Research carried out by Trucost on behalf of the Environment Agency showed that 84 of the first 100 FTSE listed companies to report as required under the EU’s Account Modernisation Directive business review did not disclose their environmental performance.
This is despite the fact that the new Company Law states that all those companies listed on the index must disclose environmental key performance indicators where relevant.
The report, under discussion at the Environment Agency’s annual conference in London this week, concludes that while many companies are at least paying lip service to the environment – 96% of them made references to it in their reports, compared with 89% in 2004 – the reporting is of low quality and little use to investors.
“Much of the reporting is still at a basic level, with 16% of companies making disclosures in accordance with government guidance and providing a quantitative figure.
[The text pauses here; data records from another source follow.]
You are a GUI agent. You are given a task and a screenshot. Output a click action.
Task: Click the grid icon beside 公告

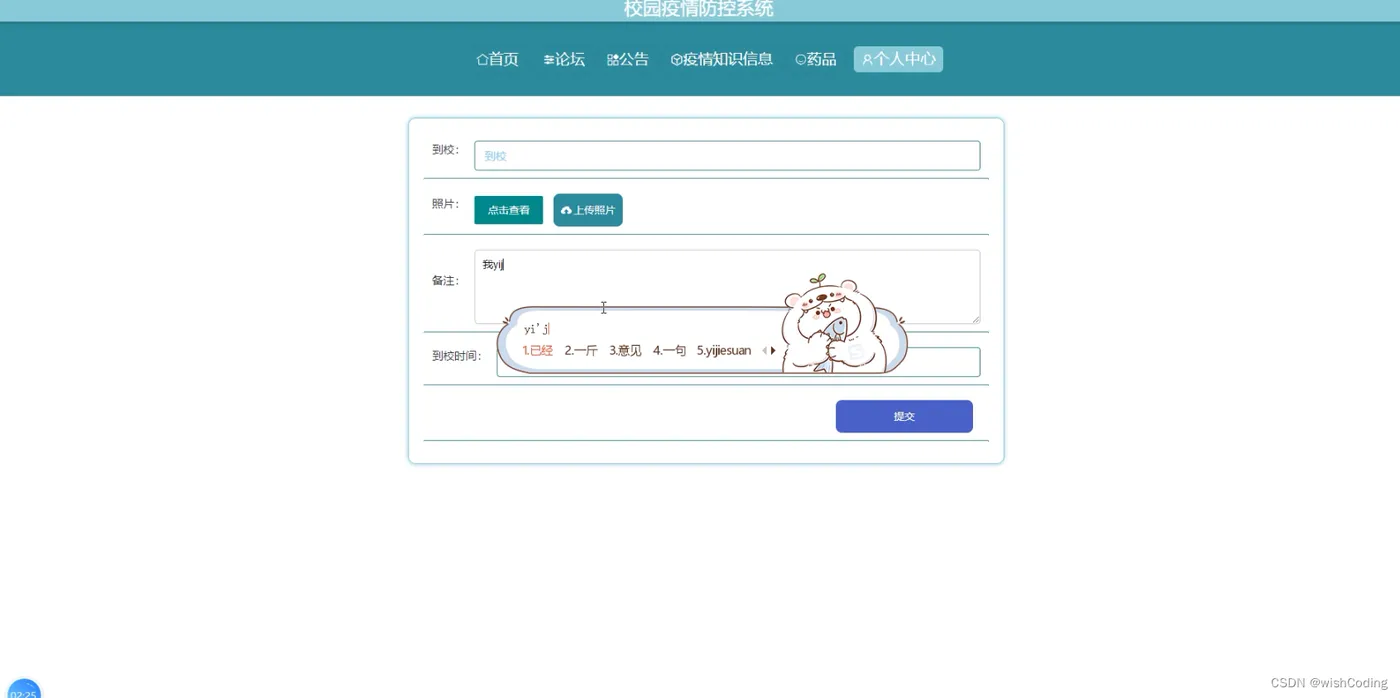click(x=612, y=60)
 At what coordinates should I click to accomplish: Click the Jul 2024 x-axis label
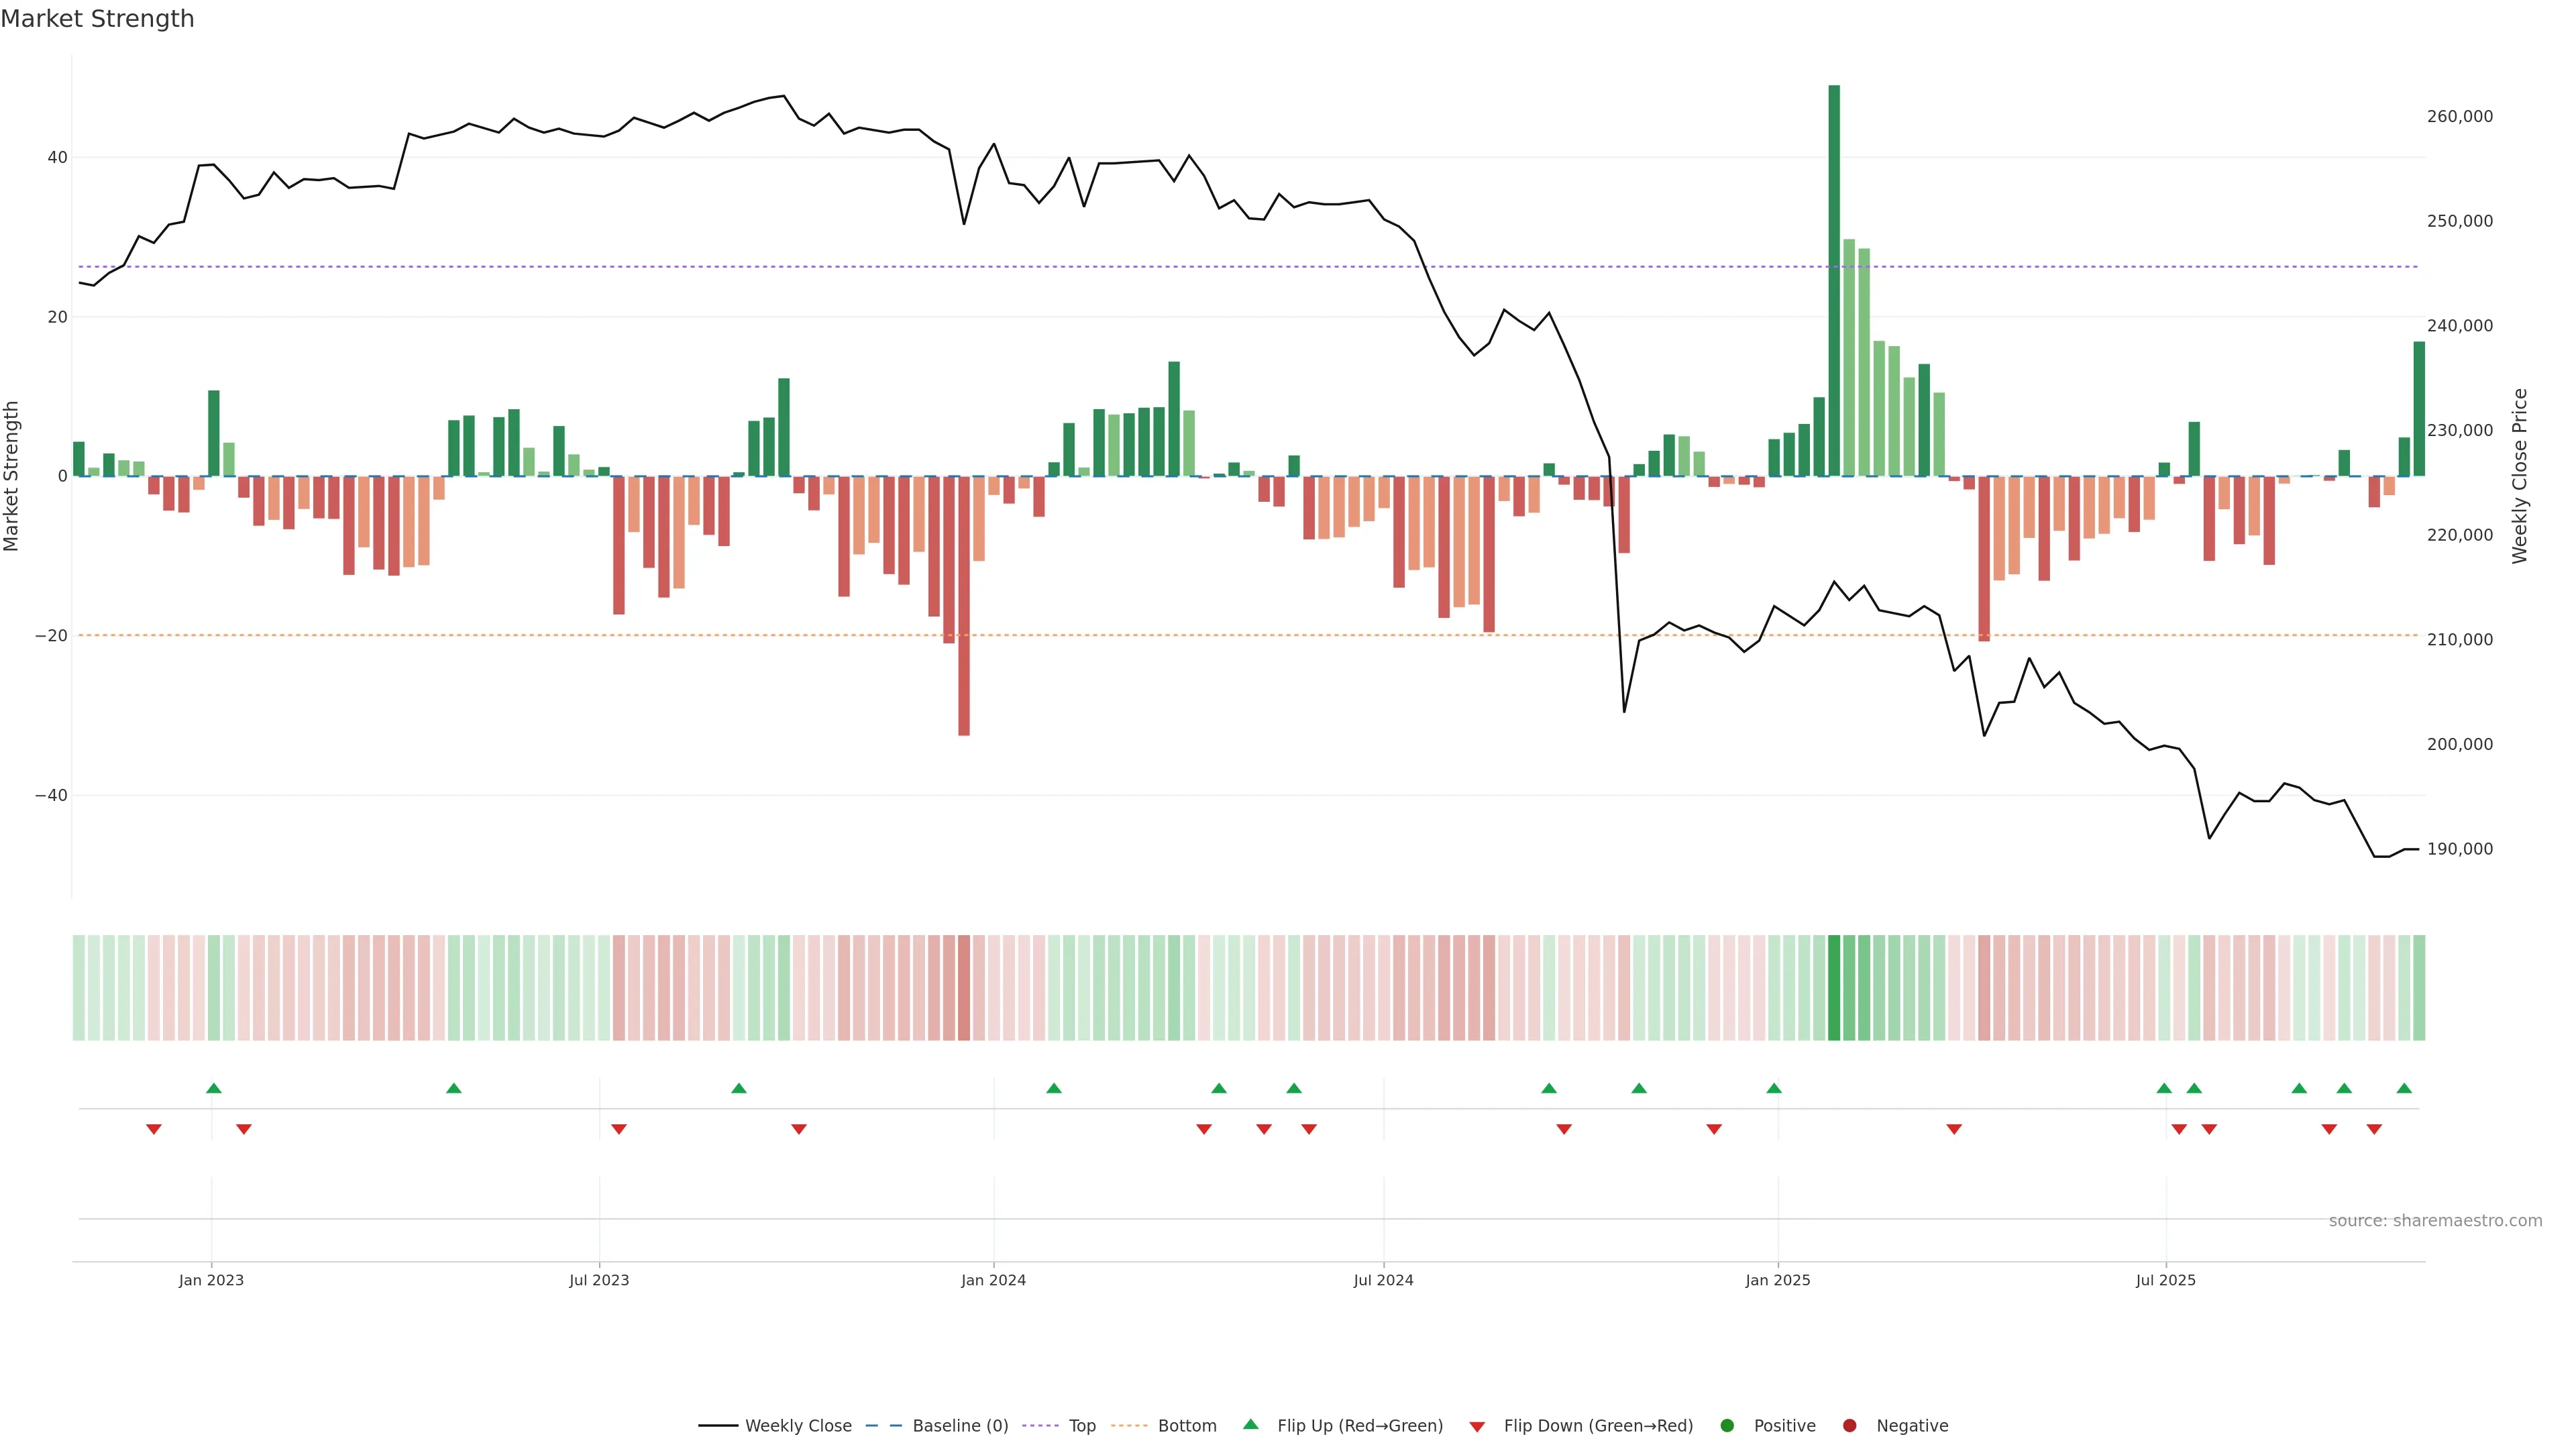point(1383,1280)
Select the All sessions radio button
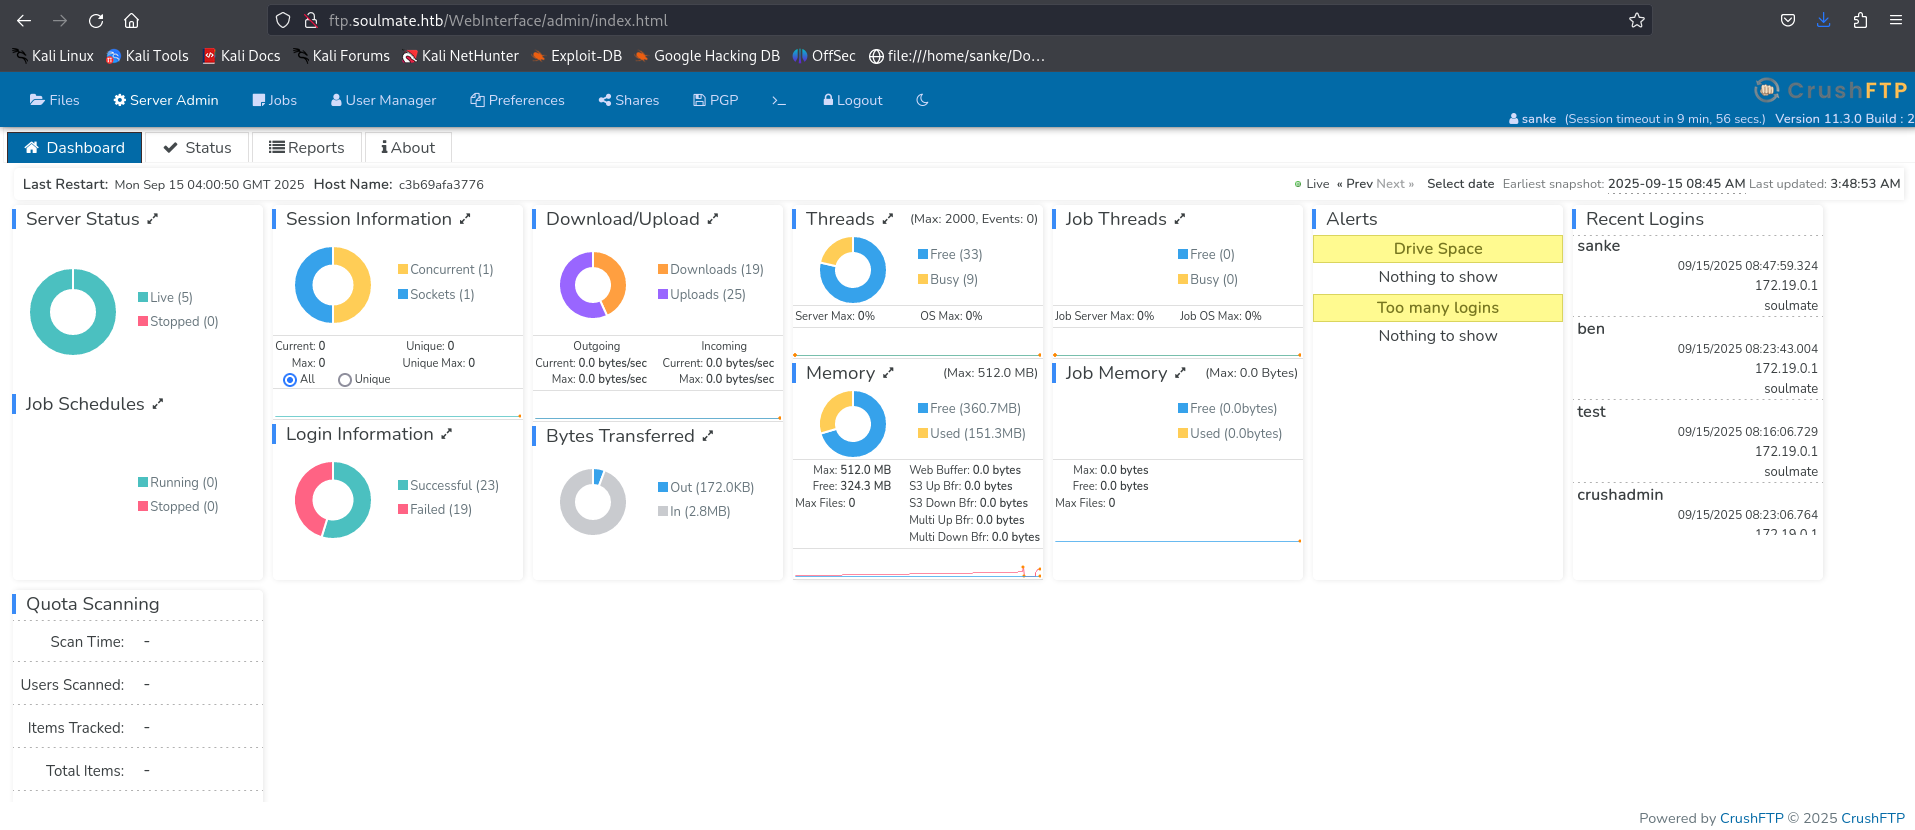Viewport: 1915px width, 830px height. point(290,380)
Although this figure represents an increase in the level of quantified disclosures there are still too few quantified disclosures to make meaningful comparisons between the environmental performance of companies,” said Environment Agency chief executive, Barbara Young.
“These figures indicate confusion surrounding legislation in this area which now requires environmental impacts to be reported using quantitative measures where necessary, as found in Defra’s reporting guidelines.
“Defra has published guidelines on how companies should report environmental impacts, including greenhouse emissions, in order to promote a standard calculation method and to ensure consistent reporting. This guidance underwent extensive consultation with companies, investors, trade associations and other government departments and agencies prior to its launch in January 2006.”
Waste is the most widely reported environmental issue with 67 percent of companies mentioning it. Climate change and energy use were mentioned by 61 percent of companies and water by 38 percent of companies.
Fifteen companies disclosed CO2 emissions in absolute levels and 37 give some figures for energy.
Five companies report on all environmental issues in quantitative terms, these were Emap PLC, Johnson Matthey PLC, Invensys PLC, Scottish Power PLC and Scottish and Southern Energy PLC.
Only six companies linked environmental issues to financial performance or shareholder value.
Due to the lack of companies producing detailed reports on their environmental performance, making comparisons that might inform investment choices is close to impossible.
“There has been some increase in the quantity of companies reporting on the environment. However the quality and usefulness of the data provided is still questionable,” said chief executive of Trucost , Simon Thomas.
“It is hard to see how investors and other stakeholders can use these disclosures to make informed decisions about how companies are managing their environmental impacts and risk. It is important to stress that the Company Law Act now requires companies to report on these matters and there are government guidelines which make it easy for companies to identify important and relevant impacts to their business and report it.”